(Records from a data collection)
━━━━
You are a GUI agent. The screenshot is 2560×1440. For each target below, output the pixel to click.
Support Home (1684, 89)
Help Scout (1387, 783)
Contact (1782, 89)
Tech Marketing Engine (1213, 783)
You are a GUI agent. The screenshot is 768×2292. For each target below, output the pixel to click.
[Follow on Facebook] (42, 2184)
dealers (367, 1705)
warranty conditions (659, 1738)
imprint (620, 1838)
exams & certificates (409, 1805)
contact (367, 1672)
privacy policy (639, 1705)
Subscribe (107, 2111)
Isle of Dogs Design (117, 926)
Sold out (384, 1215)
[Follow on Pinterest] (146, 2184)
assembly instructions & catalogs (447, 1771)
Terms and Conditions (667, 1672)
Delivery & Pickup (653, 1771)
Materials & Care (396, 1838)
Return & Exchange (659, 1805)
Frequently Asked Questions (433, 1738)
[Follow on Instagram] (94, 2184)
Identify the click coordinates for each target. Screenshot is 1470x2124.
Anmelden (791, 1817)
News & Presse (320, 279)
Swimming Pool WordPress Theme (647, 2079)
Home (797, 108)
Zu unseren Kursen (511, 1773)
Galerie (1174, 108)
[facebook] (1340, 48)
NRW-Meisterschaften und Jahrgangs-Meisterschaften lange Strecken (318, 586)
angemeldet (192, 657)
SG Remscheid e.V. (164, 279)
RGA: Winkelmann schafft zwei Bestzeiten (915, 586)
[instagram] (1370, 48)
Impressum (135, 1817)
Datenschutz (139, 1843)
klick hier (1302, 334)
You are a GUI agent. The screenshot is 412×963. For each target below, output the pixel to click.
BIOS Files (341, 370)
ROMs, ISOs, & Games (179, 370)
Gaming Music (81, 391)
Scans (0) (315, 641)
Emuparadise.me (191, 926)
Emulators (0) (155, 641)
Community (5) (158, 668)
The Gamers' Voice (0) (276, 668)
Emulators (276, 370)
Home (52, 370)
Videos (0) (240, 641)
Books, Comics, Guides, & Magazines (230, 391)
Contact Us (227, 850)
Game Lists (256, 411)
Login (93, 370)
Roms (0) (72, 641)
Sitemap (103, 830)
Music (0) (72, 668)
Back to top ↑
━━━━
INSTRUCTIONS FOR THE TASK
Reproduce the entries exactly, but only from their first line to the line holding "News & Presse (320, 279)", with that last line kept.

WORKED SOLUTION
You are a GUI agent. The screenshot is 2560×1440. For each target below, output the pixel to click.
Support Home (1684, 89)
Help Scout (1387, 783)
Contact (1782, 89)
Tech Marketing Engine (1213, 783)
You are a GUI agent. The screenshot is 768×2292. For each target below, output the pixel to click.
[Follow on Facebook] (42, 2184)
dealers (367, 1705)
warranty conditions (659, 1738)
imprint (620, 1838)
exams & certificates (409, 1805)
contact (367, 1672)
privacy policy (639, 1705)
Subscribe (107, 2111)
Isle of Dogs Design (117, 926)
Sold out (384, 1215)
[Follow on Pinterest] (146, 2184)
assembly instructions & catalogs (447, 1771)
Terms and Conditions (667, 1672)
Delivery & Pickup (653, 1771)
Materials & Care (396, 1838)
Return & Exchange (659, 1805)
Frequently Asked Questions (433, 1738)
[Follow on Instagram] (94, 2184)
Identify the click coordinates for each target. Screenshot is 1470x2124.
Anmelden (791, 1817)
News & Presse (320, 279)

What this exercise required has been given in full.